WHAT YOU NEED TO DO
At the line that holds "You are a GUI", start repeating, and keep going exactly through the final line of the material; include both ends and skip the pictures.

DATASET EXTRACT
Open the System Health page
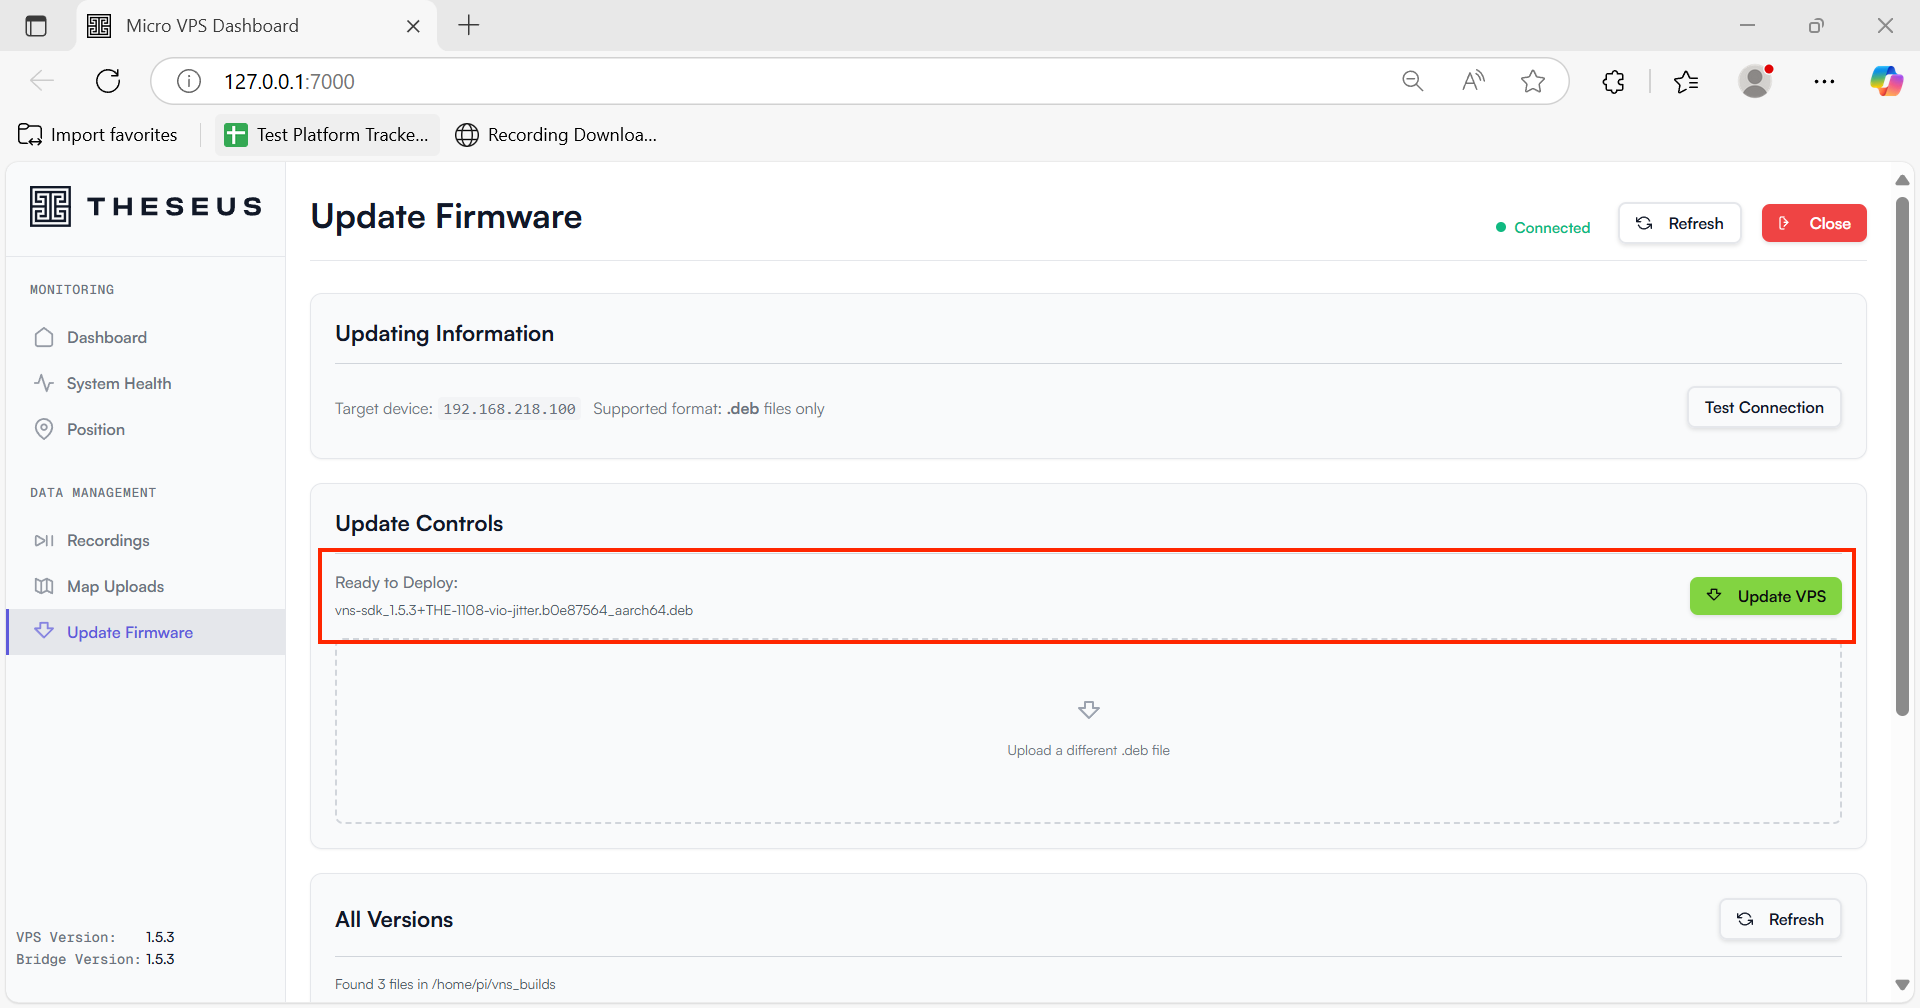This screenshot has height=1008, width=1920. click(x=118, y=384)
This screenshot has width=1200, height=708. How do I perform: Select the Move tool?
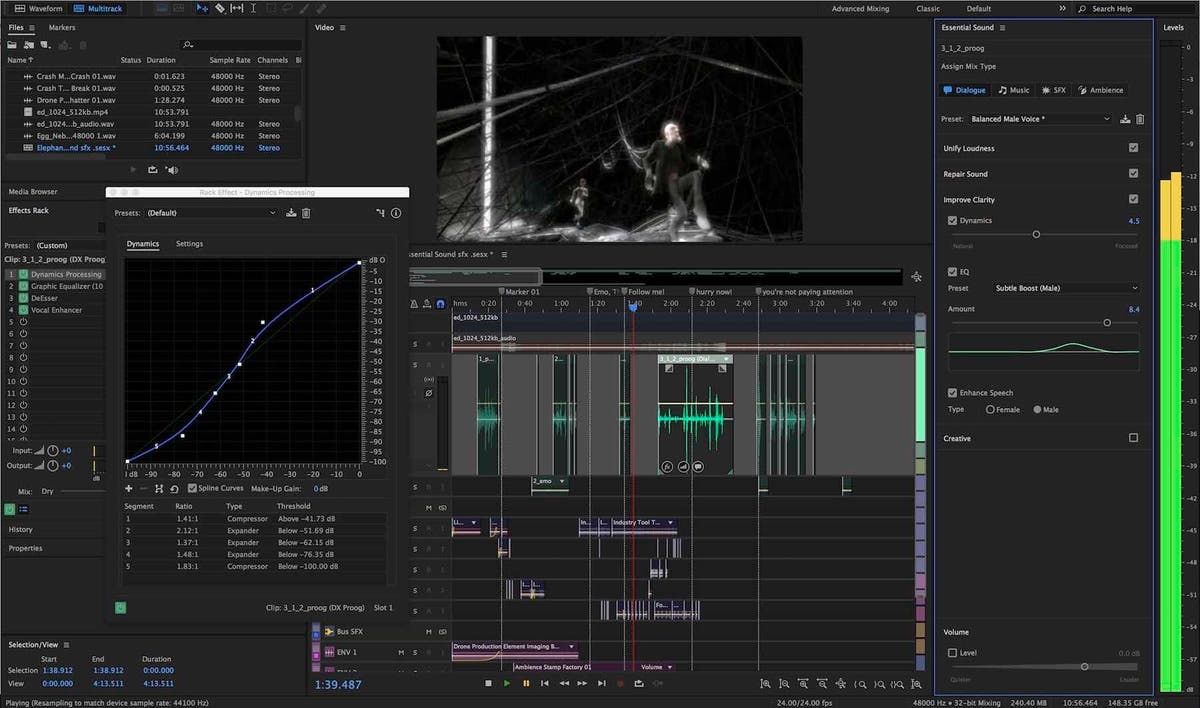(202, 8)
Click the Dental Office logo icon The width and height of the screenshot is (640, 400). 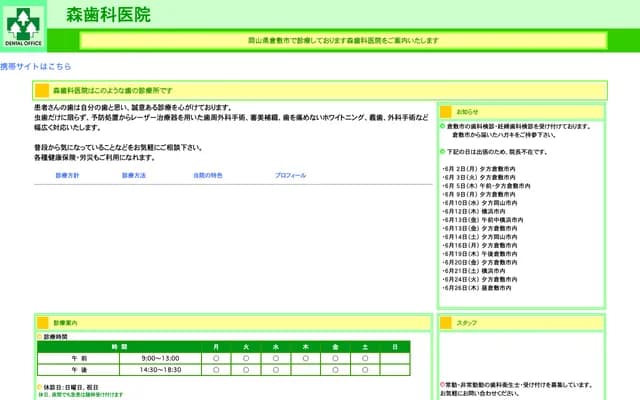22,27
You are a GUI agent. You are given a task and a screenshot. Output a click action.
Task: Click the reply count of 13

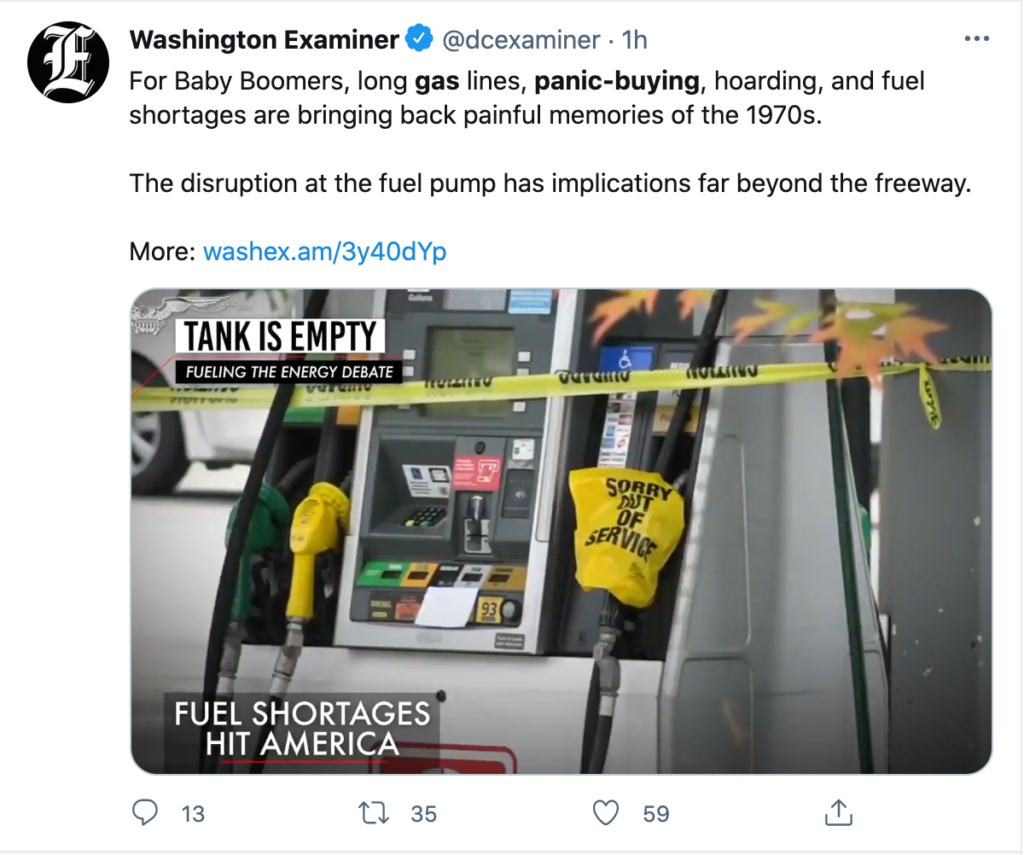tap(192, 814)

TASK RESPONSE
You are a GUI agent. You are given a task and a screenshot. Output a click action.
Task: Click the reply count of 13

tap(192, 814)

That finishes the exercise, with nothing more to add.